== Segment start ==

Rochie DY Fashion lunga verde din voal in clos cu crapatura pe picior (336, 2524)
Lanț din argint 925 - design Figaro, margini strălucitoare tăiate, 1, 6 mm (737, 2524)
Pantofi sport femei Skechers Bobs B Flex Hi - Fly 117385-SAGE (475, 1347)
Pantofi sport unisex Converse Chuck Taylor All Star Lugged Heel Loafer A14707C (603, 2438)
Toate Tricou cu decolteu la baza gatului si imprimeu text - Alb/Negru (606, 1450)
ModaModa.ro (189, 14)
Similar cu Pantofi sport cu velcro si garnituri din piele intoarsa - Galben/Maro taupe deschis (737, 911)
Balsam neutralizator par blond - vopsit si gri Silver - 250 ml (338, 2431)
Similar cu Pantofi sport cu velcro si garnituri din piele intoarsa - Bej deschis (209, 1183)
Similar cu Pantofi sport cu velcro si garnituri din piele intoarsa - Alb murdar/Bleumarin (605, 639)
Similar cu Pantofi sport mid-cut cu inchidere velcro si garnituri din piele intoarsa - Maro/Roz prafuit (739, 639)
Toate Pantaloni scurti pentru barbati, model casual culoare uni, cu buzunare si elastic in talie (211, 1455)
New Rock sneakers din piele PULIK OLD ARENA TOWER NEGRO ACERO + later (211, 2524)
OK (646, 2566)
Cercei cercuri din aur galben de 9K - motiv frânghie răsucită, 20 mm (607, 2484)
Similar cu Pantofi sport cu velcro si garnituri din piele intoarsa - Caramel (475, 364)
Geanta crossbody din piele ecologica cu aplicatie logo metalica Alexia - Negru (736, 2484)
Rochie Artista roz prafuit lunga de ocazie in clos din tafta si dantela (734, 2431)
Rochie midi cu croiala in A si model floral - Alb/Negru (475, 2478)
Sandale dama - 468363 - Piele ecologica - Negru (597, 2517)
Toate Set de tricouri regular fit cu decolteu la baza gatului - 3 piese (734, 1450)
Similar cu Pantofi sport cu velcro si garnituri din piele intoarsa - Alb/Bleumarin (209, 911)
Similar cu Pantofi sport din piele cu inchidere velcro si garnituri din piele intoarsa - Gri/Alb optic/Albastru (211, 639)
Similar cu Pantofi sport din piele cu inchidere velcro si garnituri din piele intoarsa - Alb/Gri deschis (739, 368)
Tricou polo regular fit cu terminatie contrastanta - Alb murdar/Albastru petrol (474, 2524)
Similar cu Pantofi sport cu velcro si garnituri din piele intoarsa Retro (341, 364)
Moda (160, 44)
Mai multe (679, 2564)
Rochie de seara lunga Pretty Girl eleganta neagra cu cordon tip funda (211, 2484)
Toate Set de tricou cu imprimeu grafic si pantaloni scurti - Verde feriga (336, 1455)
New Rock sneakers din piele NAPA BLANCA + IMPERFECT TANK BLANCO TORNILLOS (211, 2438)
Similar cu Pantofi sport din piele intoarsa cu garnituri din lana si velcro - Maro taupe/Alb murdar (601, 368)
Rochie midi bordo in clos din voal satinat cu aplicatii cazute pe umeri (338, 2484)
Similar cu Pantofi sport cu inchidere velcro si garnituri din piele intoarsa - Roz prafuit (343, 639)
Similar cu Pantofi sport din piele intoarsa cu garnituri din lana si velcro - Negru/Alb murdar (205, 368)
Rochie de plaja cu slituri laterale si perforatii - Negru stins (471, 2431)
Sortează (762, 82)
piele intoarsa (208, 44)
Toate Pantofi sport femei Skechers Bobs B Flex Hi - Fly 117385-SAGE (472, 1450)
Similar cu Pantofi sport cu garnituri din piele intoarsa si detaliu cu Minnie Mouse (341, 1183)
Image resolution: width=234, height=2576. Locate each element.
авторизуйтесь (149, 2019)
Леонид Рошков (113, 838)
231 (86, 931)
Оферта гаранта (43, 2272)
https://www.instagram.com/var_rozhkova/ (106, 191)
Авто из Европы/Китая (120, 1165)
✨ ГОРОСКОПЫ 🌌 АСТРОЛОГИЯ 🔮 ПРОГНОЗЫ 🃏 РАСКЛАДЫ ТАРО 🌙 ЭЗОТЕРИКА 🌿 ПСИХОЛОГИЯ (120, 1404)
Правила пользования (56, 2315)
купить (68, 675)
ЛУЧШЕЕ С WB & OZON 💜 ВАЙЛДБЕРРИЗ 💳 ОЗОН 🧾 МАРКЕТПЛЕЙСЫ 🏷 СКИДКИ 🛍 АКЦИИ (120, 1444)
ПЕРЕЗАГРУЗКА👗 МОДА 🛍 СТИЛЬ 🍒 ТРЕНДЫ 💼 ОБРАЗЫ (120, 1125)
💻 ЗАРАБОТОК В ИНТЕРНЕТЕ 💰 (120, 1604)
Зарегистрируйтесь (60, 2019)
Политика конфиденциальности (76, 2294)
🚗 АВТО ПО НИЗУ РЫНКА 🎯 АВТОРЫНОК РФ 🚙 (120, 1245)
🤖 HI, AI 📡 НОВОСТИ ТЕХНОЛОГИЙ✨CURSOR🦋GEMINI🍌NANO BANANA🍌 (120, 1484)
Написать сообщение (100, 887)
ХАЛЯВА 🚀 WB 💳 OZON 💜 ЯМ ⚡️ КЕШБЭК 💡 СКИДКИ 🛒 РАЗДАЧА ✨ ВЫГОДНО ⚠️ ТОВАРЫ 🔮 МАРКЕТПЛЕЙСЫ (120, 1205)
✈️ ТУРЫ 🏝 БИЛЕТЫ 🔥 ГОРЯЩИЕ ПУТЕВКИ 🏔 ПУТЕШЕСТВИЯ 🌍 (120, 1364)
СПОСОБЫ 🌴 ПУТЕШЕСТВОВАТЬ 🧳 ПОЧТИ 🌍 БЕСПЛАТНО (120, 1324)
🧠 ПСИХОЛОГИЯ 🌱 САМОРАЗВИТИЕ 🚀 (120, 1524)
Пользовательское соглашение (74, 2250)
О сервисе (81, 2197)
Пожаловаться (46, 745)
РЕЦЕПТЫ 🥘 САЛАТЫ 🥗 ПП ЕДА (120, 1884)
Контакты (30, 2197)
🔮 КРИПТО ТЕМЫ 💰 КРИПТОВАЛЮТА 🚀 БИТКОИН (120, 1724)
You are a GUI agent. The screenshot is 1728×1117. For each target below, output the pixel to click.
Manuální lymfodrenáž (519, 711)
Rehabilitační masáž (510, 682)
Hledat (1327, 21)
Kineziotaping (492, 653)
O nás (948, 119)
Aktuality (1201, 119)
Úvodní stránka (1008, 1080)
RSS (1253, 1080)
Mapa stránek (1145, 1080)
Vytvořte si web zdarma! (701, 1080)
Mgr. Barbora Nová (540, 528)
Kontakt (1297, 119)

== Segment end ==

▸ **PROBLEM**
For each line above that contains the word "inchidere", give the line as it is written.

▸ **ANSWER TO THE PROBLEM**
Similar cu Pantofi sport mid-cut cu inchidere velcro si garnituri din piele intoarsa - Maro/Roz prafuit (739, 639)
Similar cu Pantofi sport din piele cu inchidere velcro si garnituri din piele intoarsa - Gri/Alb optic/Albastru (211, 639)
Similar cu Pantofi sport din piele cu inchidere velcro si garnituri din piele intoarsa - Alb/Gri deschis (739, 368)
Similar cu Pantofi sport cu inchidere velcro si garnituri din piele intoarsa - Roz prafuit (343, 639)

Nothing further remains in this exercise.